### Data for processing
+++++

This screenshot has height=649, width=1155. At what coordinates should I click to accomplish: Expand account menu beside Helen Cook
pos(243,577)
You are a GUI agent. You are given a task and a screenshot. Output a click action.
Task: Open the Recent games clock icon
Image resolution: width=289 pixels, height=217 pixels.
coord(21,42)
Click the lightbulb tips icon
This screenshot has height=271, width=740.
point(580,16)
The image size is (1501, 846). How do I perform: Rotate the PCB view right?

+++++

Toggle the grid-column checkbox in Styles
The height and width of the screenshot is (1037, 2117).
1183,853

+++++

### What you have to do
Referring to the material above, set down exactly the lines between the line with "This screenshot has height=649, width=1155." and the line with "The image size", inclusive, and no other lines.

### Response box
This screenshot has height=649, width=1155. At what coordinates should I click to accomplish: Expand account menu beside Helen Cook
pos(243,577)
You are a GUI agent. You are given a task and a screenshot. Output a click action.
Task: Open the Recent games clock icon
Image resolution: width=289 pixels, height=217 pixels.
coord(21,42)
Click the lightbulb tips icon
This screenshot has height=271, width=740.
point(580,16)
The image size is (1501, 846). How do I perform: Rotate the PCB view right?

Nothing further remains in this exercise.